Commentary: Trade Portal and Single Window Reduce Cost of Doing Business

20 August 2016

The National Trade Portal and National Single Window are important components of the World Trade Organization's Trade Facilitation Agreement (WTO TFA). This commentary by Ms. Ferdous Ara Begum, Chief Executive Officer, Business Initiative Leading Development of Bangladesh, discusses how these could improve trade, gives an update on Bangladesh's initiatives toward ratifying the WTO TFA, and recommends a region-wide Single Window for South Asia.


Trade Portal and Single Window reduce cost of doing business

By Ferdous Ara Begum

The Trade Facilitation Agreement (TFA) of the World Trade Organisation (WTO) in its Article 1.2 says, all trade-related information need to be made available through the Internet to acquaint traders with  all procedures for export and import and transit, forms and documents along with contact-point information. Thus, a National Trade Portal (NTP) with all relevant information is necessary for a WTO member-state. Additionally, as per Article 1.1 of the TFA,  each member-state has to publish applied rates and duties and taxes, fees and charges, rules for classification or valuation, laws, regulations, administrative rulings related to rules of origin, import, export, transit restrictions or prohibitions, penalty provisions, procedures for appeal or review, trade agreements and procedures in tariff quota administration etc.

So far, 90 out of 164 member-states have ratified the WTO TFA agreements.
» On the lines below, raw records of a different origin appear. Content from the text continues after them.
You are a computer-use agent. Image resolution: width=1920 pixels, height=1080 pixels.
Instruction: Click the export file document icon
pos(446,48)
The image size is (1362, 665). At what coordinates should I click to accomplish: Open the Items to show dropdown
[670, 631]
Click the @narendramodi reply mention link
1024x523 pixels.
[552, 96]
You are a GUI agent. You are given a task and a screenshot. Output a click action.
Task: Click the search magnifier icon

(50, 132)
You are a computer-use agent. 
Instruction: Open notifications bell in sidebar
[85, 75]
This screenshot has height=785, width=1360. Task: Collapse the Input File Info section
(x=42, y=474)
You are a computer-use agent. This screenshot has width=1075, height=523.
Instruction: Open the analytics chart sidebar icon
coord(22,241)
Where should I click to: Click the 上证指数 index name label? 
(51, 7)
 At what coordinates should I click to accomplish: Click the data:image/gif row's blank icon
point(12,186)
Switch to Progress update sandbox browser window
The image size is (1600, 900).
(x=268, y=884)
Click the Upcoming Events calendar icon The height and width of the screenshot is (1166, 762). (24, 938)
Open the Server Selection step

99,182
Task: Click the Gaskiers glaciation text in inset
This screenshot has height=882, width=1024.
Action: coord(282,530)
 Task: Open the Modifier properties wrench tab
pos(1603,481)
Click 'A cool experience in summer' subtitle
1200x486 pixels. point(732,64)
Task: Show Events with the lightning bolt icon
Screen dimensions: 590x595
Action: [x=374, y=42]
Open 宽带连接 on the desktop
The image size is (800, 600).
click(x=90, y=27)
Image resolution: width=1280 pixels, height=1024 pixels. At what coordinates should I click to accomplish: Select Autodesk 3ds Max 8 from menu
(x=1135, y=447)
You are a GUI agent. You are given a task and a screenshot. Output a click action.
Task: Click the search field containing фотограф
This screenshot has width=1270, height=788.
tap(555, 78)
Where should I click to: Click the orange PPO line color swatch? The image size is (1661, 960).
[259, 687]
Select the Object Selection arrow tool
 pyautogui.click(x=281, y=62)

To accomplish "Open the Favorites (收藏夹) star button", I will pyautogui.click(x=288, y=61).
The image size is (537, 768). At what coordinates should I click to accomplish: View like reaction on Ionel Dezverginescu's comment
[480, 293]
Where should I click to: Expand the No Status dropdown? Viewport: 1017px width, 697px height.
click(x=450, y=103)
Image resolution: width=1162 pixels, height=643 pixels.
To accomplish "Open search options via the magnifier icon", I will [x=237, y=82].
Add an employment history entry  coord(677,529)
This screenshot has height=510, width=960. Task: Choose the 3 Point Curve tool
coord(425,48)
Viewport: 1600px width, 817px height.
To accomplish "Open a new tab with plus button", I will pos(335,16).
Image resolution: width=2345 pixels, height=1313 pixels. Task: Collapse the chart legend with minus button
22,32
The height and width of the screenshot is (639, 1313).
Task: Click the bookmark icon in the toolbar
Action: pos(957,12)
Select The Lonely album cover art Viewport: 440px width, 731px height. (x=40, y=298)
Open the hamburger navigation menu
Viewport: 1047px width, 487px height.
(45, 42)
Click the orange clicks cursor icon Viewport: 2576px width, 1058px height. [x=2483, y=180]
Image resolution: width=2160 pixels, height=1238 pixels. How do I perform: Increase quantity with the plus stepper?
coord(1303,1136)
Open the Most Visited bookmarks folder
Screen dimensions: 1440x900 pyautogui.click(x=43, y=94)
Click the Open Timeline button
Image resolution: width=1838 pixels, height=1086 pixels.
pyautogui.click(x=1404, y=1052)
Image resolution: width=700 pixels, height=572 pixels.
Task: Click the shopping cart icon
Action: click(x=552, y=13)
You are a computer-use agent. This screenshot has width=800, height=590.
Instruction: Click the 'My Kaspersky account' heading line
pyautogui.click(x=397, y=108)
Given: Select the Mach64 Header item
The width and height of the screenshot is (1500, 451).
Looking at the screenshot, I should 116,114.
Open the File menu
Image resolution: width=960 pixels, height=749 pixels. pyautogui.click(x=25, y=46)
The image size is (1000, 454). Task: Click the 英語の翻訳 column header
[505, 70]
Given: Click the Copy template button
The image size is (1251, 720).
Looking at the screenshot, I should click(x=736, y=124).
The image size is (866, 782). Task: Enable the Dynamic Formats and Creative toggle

As per provisions, it requires two-thirds of the members to ratify the agreement. Ratification by about 20 more members are required for full implementation of the agreement. In Asia, 17 countries have so far ratified the agreement. Bangladesh is in the process of and almost close to ratification.

Similar to that of Trade Portal, Article 10.4 of the TFA mentioned about the Single Window as the best endeavour. In its Article 4.1 to 4.4,  a detailed requirement is listed for proper documentation and data requirements for import and export.

A recent Trade Portal and Single Window Forum in Sri Lanka showed the preparedness of different countries on Trade Portal and Single Window and how they could complement each other. An efficient Trade Portal supports a business; an individual can prepare for any investment decision. Then while going further to different business approval process, a Single Window as a central contact point can work to get all clearances from a single place.

Aspects of legal issues, technology, data harmonisation and management, inter-ministerial collaboration, initial funding and maintenance were the main crux of the problems raised by the country representatives.  It is also mentioned that in terms of technology, Trade Portal is not that much complicated as the Single Window, as open source software is available, but appointment of IT consultant company, content coordinator, dissemination officer etc. need some monetary involvement. In some countries, people are even willing to pay for the information available in the Trade Portal.

The basic necessary information and among the fundamentals, commodity tariff schedule and export-import procedures are important while prominence is given to regulations of exports and imports and all licenses. Sanitary and Phytosanitary Measures (SPS) and Technical Barriers to Trade (TBT), market intelligence, customs, shipping process and documentation needs etc. are similarly important.

Similarly, Single Window (SW) is a facility which allows parties involved in trade and transport to give standardized information and documents with a single entry point to fulfill all import, export and transit-related regulatory requirements.  Through the SW, if data and information can be harmonized, then it will allow entrepreneurs to submit the information reducing cost and time both.  Like Trade Portal, legal issues take an important place. Electronic signatures, certification authorities, mutual recognition along with identification and authentication and authorization are important. Data protection and data quality regulation are yet another very important aspect.  Different countries have been engaged to develop different models to shape up their SW to provide better and swift trade support services to make businesses competitive.

Bangladesh is also not far behind and has developed Bangladesh Trade Portal (BTP) with on-line enquiry points. Developed by the Ministry of Commerce and supported by IFC under World Bank technical assistance. Bangladesh also has a Customs portal/website and internet-based national enquiry point under technical support from USAID.  BTP provides full information on import and export and other related information on legal documents, procedures and forms, border trade, measures and standards, SPS/TBT, GSP, market access and free trade agreements.

Like other NTPs, when it was launched in March this year, sustainability issues were raised. The Trade Portal, in order to be a one-stop point of all trade information after the inception stage is over, will face challenges of developing and updating the information on a continuous basis for accurate, reliable and authentic useful information.

National Single Window is the best tool for countries to enable traders to submit documents and data requirements through a single entry point to the relevant agencies as per WTO Trade Facilitation Agreement (Article 10.4). Bangladesh is now in the process of ratification of the Trade Facilitation Agreement. In order to make operation of a SW effective, a national trade portal can be a complementary instrument. Experiences of South Asian and Association of Southeast Asian Nation (ASEAN) countries show that challenges vary from country to country. As ASEAN regional SW is in operation, a similar SAARC regional SW should now become our priority.